Hi,

I have following lookup cron job defined in savedsearches.conf (the search condition is simplified for this discussion):

[AD Password Change by Domain]

cron_schedule = */15 * * * *

enableSched = 1

dispatch.earliest_time = -3d

dispatch.latest_time = now

run_on_startup = true

dispatch.lookups = 0

description = Create AD password change statistics lookup file.

search = EventCode=4724 | eval time=strftime(_time, "%c") | stats dc(time) as password_changes by domain | outputlookup stat_ad_password_changes_by_domain

It is expected to run every 15 minutes and refresh the stat_ad_password_changes_by_domain.csv file. But every time it runs, stat_ad_password_changes_by_domain.csv file is set to size 0(there is no content in such file).
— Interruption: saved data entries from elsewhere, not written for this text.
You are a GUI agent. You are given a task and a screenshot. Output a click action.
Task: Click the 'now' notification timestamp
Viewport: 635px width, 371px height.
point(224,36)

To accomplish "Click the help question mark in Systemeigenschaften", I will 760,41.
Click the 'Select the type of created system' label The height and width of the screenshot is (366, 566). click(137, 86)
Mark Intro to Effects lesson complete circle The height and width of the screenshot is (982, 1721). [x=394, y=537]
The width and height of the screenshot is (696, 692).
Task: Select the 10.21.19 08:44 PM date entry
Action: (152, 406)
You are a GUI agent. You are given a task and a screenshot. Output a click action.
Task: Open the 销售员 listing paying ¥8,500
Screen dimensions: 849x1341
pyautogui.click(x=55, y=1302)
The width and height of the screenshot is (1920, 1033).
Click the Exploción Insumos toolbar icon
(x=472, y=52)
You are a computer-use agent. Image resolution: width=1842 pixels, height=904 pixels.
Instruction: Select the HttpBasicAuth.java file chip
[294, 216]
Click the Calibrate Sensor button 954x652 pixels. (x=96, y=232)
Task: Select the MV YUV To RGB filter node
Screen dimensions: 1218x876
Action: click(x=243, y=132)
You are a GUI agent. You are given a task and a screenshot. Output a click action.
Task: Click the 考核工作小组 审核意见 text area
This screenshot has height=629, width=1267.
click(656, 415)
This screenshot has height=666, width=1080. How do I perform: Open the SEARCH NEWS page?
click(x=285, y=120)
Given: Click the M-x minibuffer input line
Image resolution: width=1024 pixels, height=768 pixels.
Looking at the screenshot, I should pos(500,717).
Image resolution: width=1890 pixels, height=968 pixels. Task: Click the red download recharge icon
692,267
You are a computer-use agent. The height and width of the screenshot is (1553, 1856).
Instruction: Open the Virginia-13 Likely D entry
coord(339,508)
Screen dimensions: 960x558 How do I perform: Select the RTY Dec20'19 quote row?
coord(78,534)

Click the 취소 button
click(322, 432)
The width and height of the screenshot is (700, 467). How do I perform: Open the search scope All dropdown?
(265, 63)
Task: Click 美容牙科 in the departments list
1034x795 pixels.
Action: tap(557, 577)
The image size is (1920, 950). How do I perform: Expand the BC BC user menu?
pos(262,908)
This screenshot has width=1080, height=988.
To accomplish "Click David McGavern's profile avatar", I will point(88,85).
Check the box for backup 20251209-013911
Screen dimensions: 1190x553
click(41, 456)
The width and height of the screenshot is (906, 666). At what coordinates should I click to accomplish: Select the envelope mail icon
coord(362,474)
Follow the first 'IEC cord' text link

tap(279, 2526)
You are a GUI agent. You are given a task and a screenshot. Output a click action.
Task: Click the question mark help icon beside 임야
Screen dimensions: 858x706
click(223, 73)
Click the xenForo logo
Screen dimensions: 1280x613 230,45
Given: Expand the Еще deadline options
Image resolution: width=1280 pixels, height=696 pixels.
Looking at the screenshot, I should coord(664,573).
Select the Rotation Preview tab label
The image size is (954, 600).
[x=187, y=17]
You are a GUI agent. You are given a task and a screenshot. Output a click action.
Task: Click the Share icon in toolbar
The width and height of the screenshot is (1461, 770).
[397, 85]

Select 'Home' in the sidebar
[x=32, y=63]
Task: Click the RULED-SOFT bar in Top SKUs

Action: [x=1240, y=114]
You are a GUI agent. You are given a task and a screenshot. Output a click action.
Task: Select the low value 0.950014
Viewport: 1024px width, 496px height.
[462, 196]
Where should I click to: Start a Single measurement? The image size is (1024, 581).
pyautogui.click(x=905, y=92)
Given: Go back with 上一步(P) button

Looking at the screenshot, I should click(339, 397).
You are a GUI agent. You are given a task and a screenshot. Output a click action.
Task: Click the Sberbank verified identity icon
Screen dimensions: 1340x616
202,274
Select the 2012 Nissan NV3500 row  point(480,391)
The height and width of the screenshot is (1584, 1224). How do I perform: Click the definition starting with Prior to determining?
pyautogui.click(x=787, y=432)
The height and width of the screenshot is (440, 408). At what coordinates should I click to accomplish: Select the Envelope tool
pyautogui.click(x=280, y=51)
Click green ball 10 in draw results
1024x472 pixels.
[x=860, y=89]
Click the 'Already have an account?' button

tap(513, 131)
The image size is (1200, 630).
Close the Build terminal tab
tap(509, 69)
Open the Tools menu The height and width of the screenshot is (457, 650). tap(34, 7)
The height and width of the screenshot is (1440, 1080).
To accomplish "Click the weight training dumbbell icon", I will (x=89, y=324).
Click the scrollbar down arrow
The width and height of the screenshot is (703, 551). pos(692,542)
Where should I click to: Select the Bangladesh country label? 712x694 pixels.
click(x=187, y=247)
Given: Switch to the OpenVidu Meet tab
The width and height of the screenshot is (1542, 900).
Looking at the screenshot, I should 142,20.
The search itself works. If I copy the search (EventCode=4724 | eval time=strftime(_time, "%c") | stats dc(time) as password_changes by domain | outputlookup stat_ad_password_changes_by_domain) and run it from Splunk console, it works and displays following result:

domain password_changes

MYDOMAIN.COM 1

In the mean time, stat_ad_password_changes_by_domain.csv file contains the right content. But after 15 minutes, the csv file size is changed to 0 since cron job run such search and refresh the csv file.

I do have multiple other good lookup tables. If I switch this search with a good lookup table, it breaks such good lookup table. So, this search really has problem when it is run from cron for generating lookup table although it works fine when running from Splunk console.

Anybody has any idea why this search has problem? Also in general, what is the way to debug such problem? Since running such search from Splunk console is working, it has to be related to cron job for generating lookup table. But i have no idea how to debug this.

Thanks in advance!

John